→ **Task**
Reproduce the passage on lazy jacks word for word from "Lazy jacks (or" to "of some lazyjacks.".

→ **Passage for review**
"""
Lazy jacks (or lazyjacks) are a type of rigging which can be applied to a fore-and-aft rigged sail to assist in sail handling during reefing and furling. They consist of a network of cordage which is rigged to a point on the mast and to a series of points on either side of the boom; these lines form a cradle which helps to guide the sail onto the boom when it is lowered, reducing the crew needed to secure the sail. Lazy jacks are most commonly associated with Bermuda rigged sails, although they can be used with gaff rigged sails and with club-footed jibs. Blocks and rings may be part of some lazyjacks.

The oyster dredging sailboats of the Chesapeake Bay, bugeyes and skipjacks, were invariably equipped with lazy jacks, as their huge sail plans, combined with the changeable conditions on the bay, made it necessary to be able to reef quickly and with a small crew. Of late they have been revived as a feature of pleasure yachts as an alternative to roller reefing and furling. The latter methods can distort the sail, and are not compatible with battens in the reefed or furled portion of the sail. Lazy jacks are also cheaper, and can be easily applied after-market. However, they are not without disadvantages. The extra lines provide something else for the sail to foul upon when it is being raised, particularly if it is battened, and the lines and the connections between them can chafe and beat upon the sail, shortening its life and making unwanted noise. Also, unlike the roller systems, some crew member(s) must be on deck to secure the sail.
"""
→ **Collected data entries**
"""
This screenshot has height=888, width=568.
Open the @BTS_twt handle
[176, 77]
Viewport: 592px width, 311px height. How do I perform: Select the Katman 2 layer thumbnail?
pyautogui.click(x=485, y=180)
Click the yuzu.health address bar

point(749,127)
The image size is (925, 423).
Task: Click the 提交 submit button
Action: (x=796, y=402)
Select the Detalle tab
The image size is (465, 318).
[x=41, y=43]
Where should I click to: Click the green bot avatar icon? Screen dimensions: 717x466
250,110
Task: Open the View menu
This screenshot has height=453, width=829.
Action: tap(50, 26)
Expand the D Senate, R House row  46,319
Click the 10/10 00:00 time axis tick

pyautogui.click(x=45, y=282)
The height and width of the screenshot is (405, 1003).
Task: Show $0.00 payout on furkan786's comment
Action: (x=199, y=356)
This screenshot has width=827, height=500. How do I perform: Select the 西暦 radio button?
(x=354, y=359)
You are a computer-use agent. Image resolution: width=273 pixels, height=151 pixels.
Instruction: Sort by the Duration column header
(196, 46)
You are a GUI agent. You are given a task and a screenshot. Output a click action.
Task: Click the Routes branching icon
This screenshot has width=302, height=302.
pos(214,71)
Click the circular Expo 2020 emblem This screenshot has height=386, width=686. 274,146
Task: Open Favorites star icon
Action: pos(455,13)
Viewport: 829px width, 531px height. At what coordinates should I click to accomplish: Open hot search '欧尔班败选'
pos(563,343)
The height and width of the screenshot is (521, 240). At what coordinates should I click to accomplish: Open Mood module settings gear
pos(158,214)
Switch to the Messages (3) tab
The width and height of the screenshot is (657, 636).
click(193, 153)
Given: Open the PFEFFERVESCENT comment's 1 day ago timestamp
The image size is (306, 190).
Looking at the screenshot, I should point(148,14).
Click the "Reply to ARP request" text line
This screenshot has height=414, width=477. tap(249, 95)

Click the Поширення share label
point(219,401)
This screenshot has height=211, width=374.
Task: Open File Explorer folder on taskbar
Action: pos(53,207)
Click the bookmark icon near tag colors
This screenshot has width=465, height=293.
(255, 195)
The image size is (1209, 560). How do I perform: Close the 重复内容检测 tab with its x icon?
"""
→ **Solution for this task**
Lazy jacks (or lazyjacks) are a type of rigging which can be applied to a fore-and-aft rigged sail to assist in sail handling during reefing and furling. They consist of a network of cordage which is rigged to a point on the mast and to a series of points on either side of the boom; these lines form a cradle which helps to guide the sail onto the boom when it is lowered, reducing the crew needed to secure the sail. Lazy jacks are most commonly associated with Bermuda rigged sails, although they can be used with gaff rigged sails and with club-footed jibs. Blocks and rings may be part of some lazyjacks.